* **Gegeven tekst**
◆ ◆ ◆ ◆
Art. 3: Bij ongevallen die het gevolg zijn van nalatigheid in verband met het gebruik van een 35 MHz of 40 MHz radio installatie, moeten alle kosten van de veroorzaakte schade vergoed worden door diegene die de regels in verband met het gebruik van een 35 MHz of 40 MHz radio installatie overtreden heeft. De verantwoordelijke partij wordt bij betwisting door een aanwezig bestuurslid vastgesteld. Indien de overtreder weigert te betalen zal hij/zij geschorst worden voor onbepaalde duur en kan hij/zij zelfs gerechtelijk vervolgd worden door de SMAC vzw.

 


 

HOOFDSTUK 4: VEILIGHEID ( Algemeen)

 

Art. 1: Het voorkomen van ongevallen begint bij de aankomst op het terrein. Plaats daarom uw wagen op de voorziene parkeerplaatsen. Kies uw parkeerplaats zo dat alle voertuigen zo veel mogelijk gegroepeerd staan. Het is verboden vlak voor de kantine te parkeren uitgezonderd voor laden en lossen van kantinebenodigdheden. Het is verboden te parkeren voor de toegangspoorten tot het vliegterrein, wanneer U niet van plan bent te vliegen verzoeken wij uit beleefdheid de parkeerplaatsen dichtbij de toegangspoorten vrij te laten voor leden die wel vliegen, zodat deze niet ver hoeven te zeulen met materiaal.

Art. 2: Motorvoertuigen mogen op het terrein van de SMAC nooit sneller dan stapvoets (5km/h) rijden.

Art. 3: Het vliegterrein is enkel toegankelijk voor vliegende clubleden, behalve indien uitzondering wordt toegekend door het bestuur. Minderjarige leden mogen enkel vliegen als ze begeleid zijn door een volwassene. De toegang is verboden voor kleine kinderen en huisdieren, zelfs al worden die laatste aan de leiband gehouden.

Art. 4: In de kantine zijn huisdieren enkel toegelaten als zij niet hinderlijk zijn voor andere personen en indien zij absoluut ongevaarlijk zijn.

Art. 5: Bij toestanden waar een reëel gevaar voor de medemens ontstaat, heeft ieder lid het recht en de plicht om dadelijk in te grijpen, het gevaar af te wenden en het bestuur in te lichten van de vastgestelde onregelmatigheden.
◆ ◆ ◆ ◆
* **Fragment uit dataset**
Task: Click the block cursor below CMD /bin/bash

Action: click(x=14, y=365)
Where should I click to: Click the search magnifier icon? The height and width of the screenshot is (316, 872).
◆ ◆ ◆ ◆
* **Gevraagde taken**
• 1. Vat het clubreglement van de SMAC hierboven samen in twee zinnen.
• 2. Leg in één of twee zinnen uit waarom leden die niet vliegen volgens het clubreglement de parkeerplaatsen dicht bij de toegangspoorten vrij moeten laten.
• 3. Breid het clubreglement van de SMAC uit door na artikel 5 verder te schrijven.

* **De resultaten**
• 1. Wie door nalatigheid bij het gebruik van een 35 MHz- of 40 MHz-radio-installatie een ongeval veroorzaakt, moet alle schade vergoeden en riskeert bij weigering een schorsing voor onbepaalde duur of zelfs gerechtelijke vervolging door de SMAC vzw. Voor de veiligheid gelden daarnaast regels over het parkeren, een maximumsnelheid van 5 km/h op het terrein en toegang tot het vliegterrein enkel voor vliegende clubleden, zonder kleine kinderen of huisdieren, en bij reëel gevaar moet elk lid ingrijpen en het bestuur inlichten.

• 2. Zo kunnen de leden die wel vliegen daar parkeren en hoeven ze niet ver met hun materiaal te zeulen. Het reglement vraagt dit uit beleefdheid.

• 3.
Art. 6: Indien zich een ongeval voordoet is elk lid verplicht de volgende acties zonder verwijl uit te voeren:

  1. Een bestuurslid waarschuwen
  2. Bij ernstig lichamelijk letsel de eerste levensreddende handelingen uitvoeren. Zich hierin laten helpen/vervangen door personen met de nodige opleiding.
  3. In een ernstige situatie en bij afwezigheid van een bestuurslid de nooddiensten telefonisch te waarschuwen.
  4. Ieder contact met de pers (radio, TV, krant) vermijden en geen mededelingen doen aan buitenstaanders tenzij aan bevoegde personen in het kader van een Proces Verbaal opgesteld door de politiediensten.

Art. 7: Bij ieder ongeval met stoffelijke schade aan derden en/of lichamelijke letsels zal het clubbestuur worden ingelicht. Dat laatste zal het geijkte ongevalaangifteformulier opstellen en overmaken aan de VML voor behandeling door de verzekeringsinstelling.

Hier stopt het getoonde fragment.